La phrase que je n'ai jamais écrite “La preuve,

La phrase que je n'ai jamais écrite

 

“La preuve, un vigile est encore plus con qu'un flic !”. J'ai décidé de ne jamais écrire cette phrase et c'est ce jour, le jour de cette décision, que ma vie a basculé. 

Avant même cela, avant même d'avoir l'idée d'écrire cette phrase, elle (pas la phrase mais une humaine avec qui je vivais) m'avait foutu le doute : “mais es-tu bien sûr de connaître les tenants et les aboutissants du problème dont tu discutes ?”. Car comme toujours, le débat en ligne provoquait chez moi tension et angoisse. Impossible de savoir si l'autre n'allait pas, d'une minute à l'autre, ruiner définitivement notre estime de soi. Contrairement aux regards et mimiques perçus de vive chair, les mots surgissent toujours lorsqu'on s'y attend le moins.

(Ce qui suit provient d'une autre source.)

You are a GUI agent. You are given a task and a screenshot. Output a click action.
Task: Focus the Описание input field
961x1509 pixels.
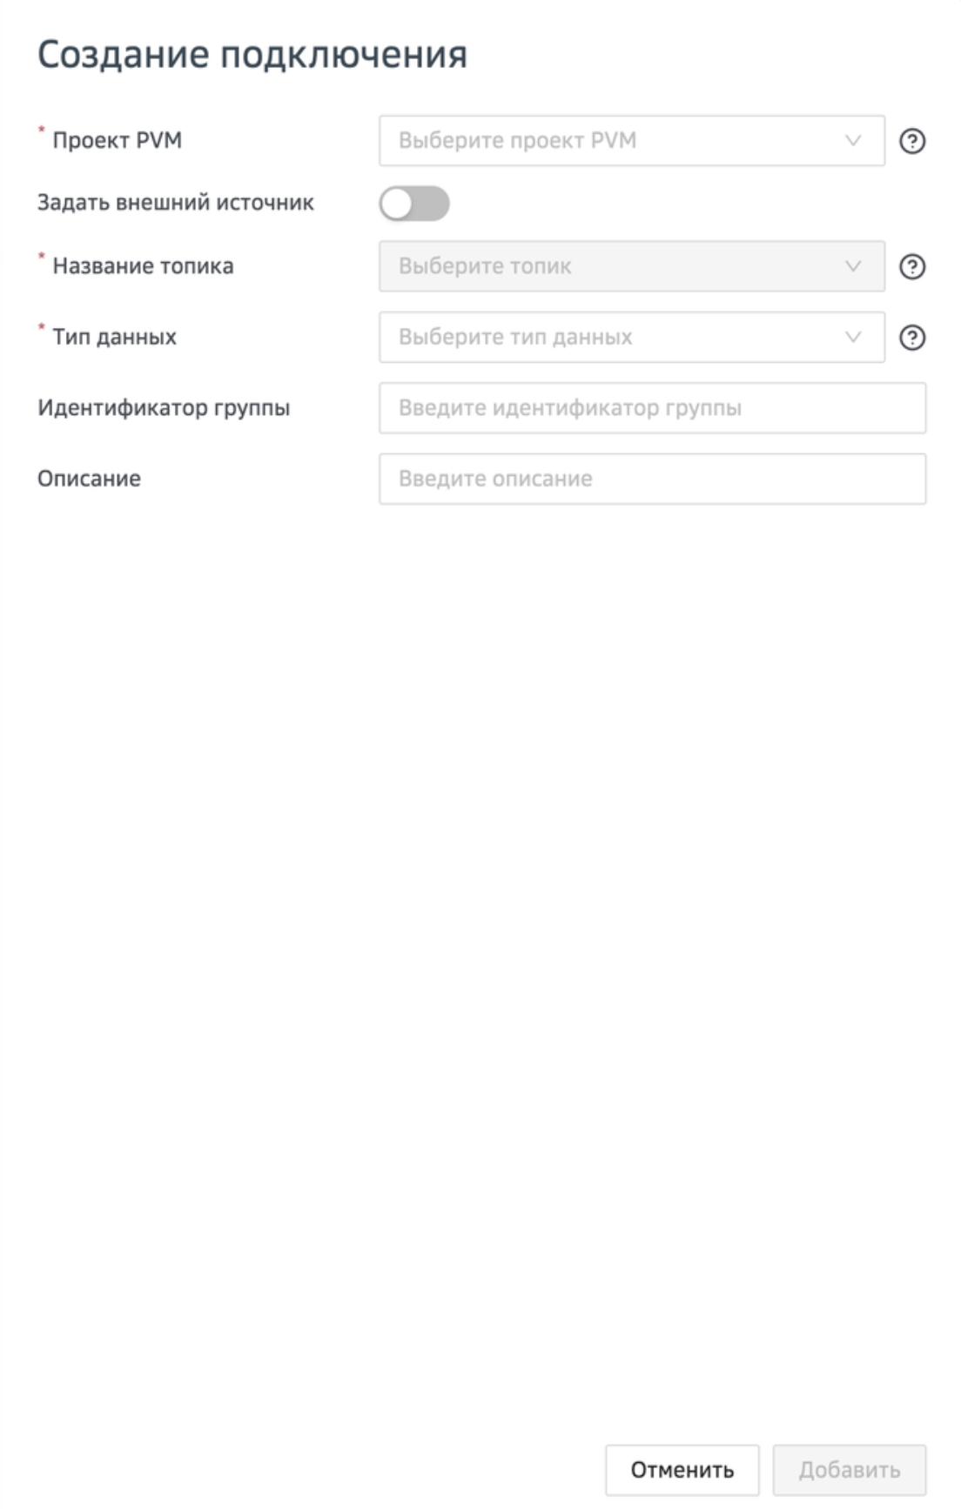point(652,479)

(Cela m'était arrivé quelques années plus tôt et j'en porte encore aujourd'hui les séquelles. La majeure partie de mes malaises avec mon moi comme avec les autres trouve son origine dans l'ambiance de ce forum où c'était devenu une habitude de me traiter de "con". Je ne sais plus vraiment qui je suis depuis ce jour, je ne vis qu'à côté de ma personne. Réside sans cesse la possibilité – effrayante car sans possibilité d'anticipation – d'être un "con".)

J'étais tombé sur l'un des rares défenseurs contemporains du libéralisme. Sa pensée symétrique répondait à la mienne : la preuve que le marché était pire que l'État (qui n'était déjà pas la panacée), c'était qu'un vigile était encore plus con qu'un flic. Cette phrase, je ne l'ai jamais écrite. Elle avait pourtant un certain sens, mais tellement qu'elle n'en avait aucun, car tout son sens bouchait tout le reste du sens qu'il y a dans le monde réel. J'avais compris de quoi relevait ma déconnexion.

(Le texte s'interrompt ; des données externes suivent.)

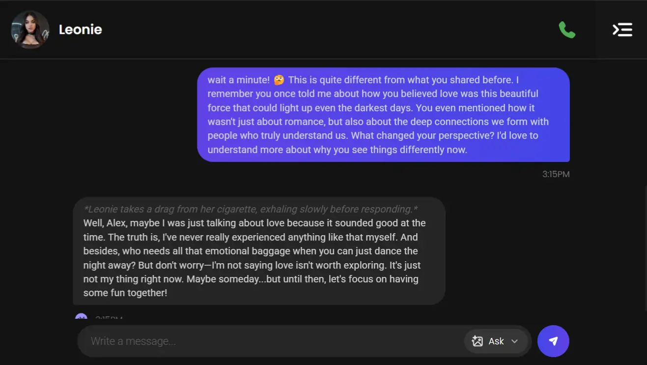
Task: Select Leonie's gray reply message bubble
Action: 259,251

(J'avais écrit le brouillon manuscrit de mon texte dans un carnet de dessins. L'année dernière, alors que je devais montrer ce carnet à un artiste dans un but qui l'était aussi – artistique –, je choisis de détacher ces pages. Car au final je ne les ai jamais écrites.)

J'avais écrit le brouillon, je m'apprêtais à répondre, devais-je répondre, devais-je dire, devais-je écrire ? (C'est à cela que s'est résumé la majeure partie de mon existence jusqu'à présent : dois-je écrire ? Tout ce que vous lisez ici est le résultat d'un certain nombre de réponses à cette question, sans que vous ne sachiez jamais – vous ne saurez jamais – lesquelles – lesquelles de choses – j'ai finalement choisi de ne jamais écrire. Par exemple, il a bien failli y avoir un tout autre texte que celui-ci, texte qui existera peut-être un jour, peut-être jamais. C'est le principe.)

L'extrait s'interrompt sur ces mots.